Killed off: In the end, I found what I'd come looking for, a spot near a tree in my family's town to which an old woman pointed and said, "It happened there." I suppose it was because my visit had to do with final resting places that I made it a point, before returning home, to see the famed Lychakivsky Cemetery—the "Père Lachaise of the East." It's typical of this city that, when you drive to this magnificent necropolis, which slopes up a vast hill not far from the city's center, the first thing you see are giant tour buses filled with Poles from across the border (whether to visit family graves—although the borders have changed, the dead have not moved—or simply to pay their respects to a site of Polish culture, is impossible to say). Perhaps because the dead constitute the only population that hasn't been relocated, over time and through the course of so many regimes, this cemetery may be the best place, in the end, to appreciate the rich and layered history of the city.
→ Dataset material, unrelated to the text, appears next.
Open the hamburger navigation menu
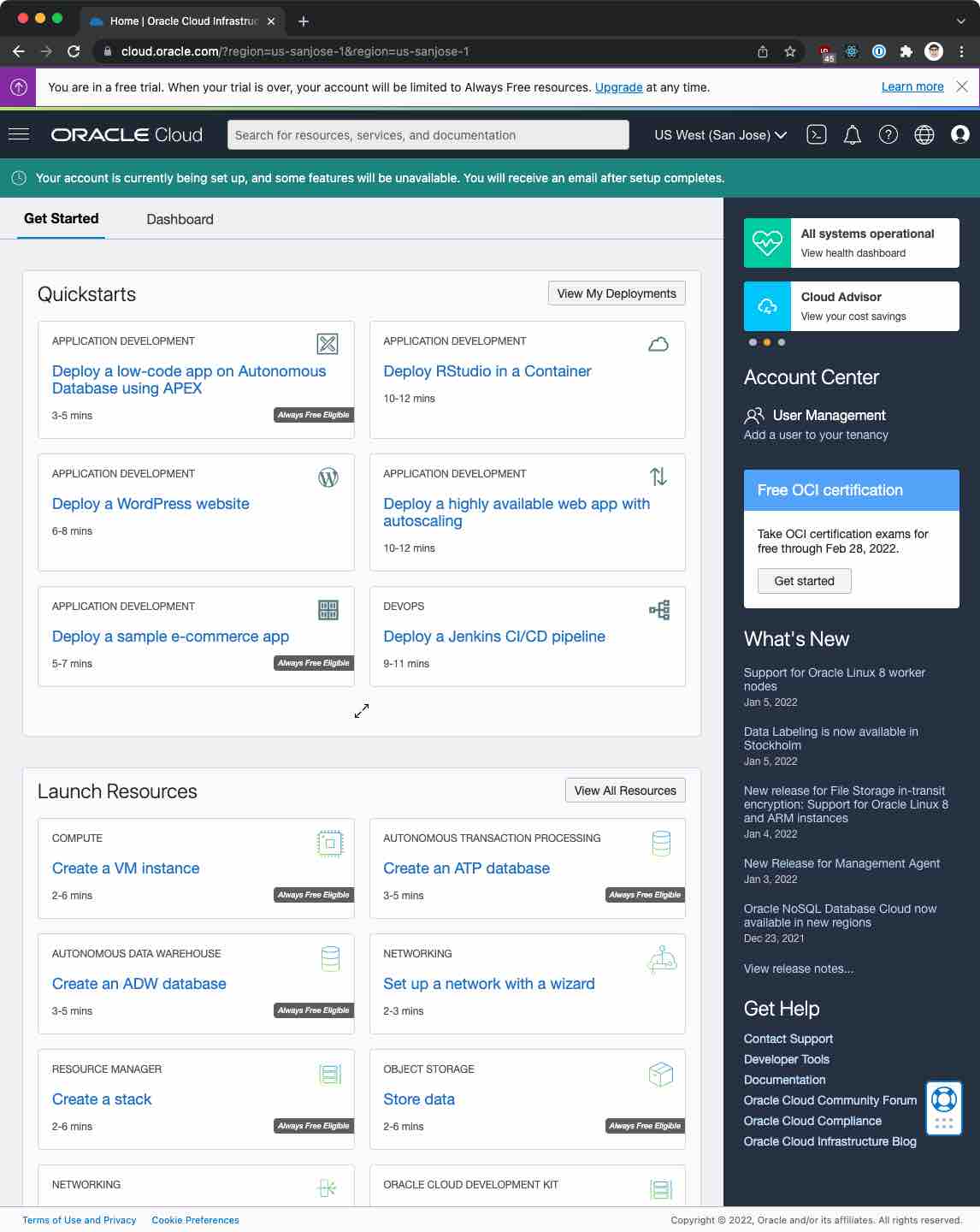The height and width of the screenshot is (1232, 980). [19, 134]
For there they all lie together—the Polish princes in their stately Gothic and Neoclassical and Beaux-Arts mausoleums; some Soviet-era Jews, their Modernistic stones protected (from whom?) by wire cages; Ukrainian patriots and heroes of the 1940's and 1990's, honored with patriotic inscriptions; Russian soldiers; a stone Cardinal Stefanowicz lying atop his own tomb, his miter carefully straightened; the slumped figure of a middle-aged schoolteacher dozing atop another stone; the photographs of members of another family peering out of their oval niches, their bonnets and top hats all just so—a gathering that speaks perhaps even better than the façades of this beautiful and tragic city's buildings can ever do (for as we know, they can always be painted over) of a rich diversity that, although no more, continues to be felt in everything you see here, everywhere you go.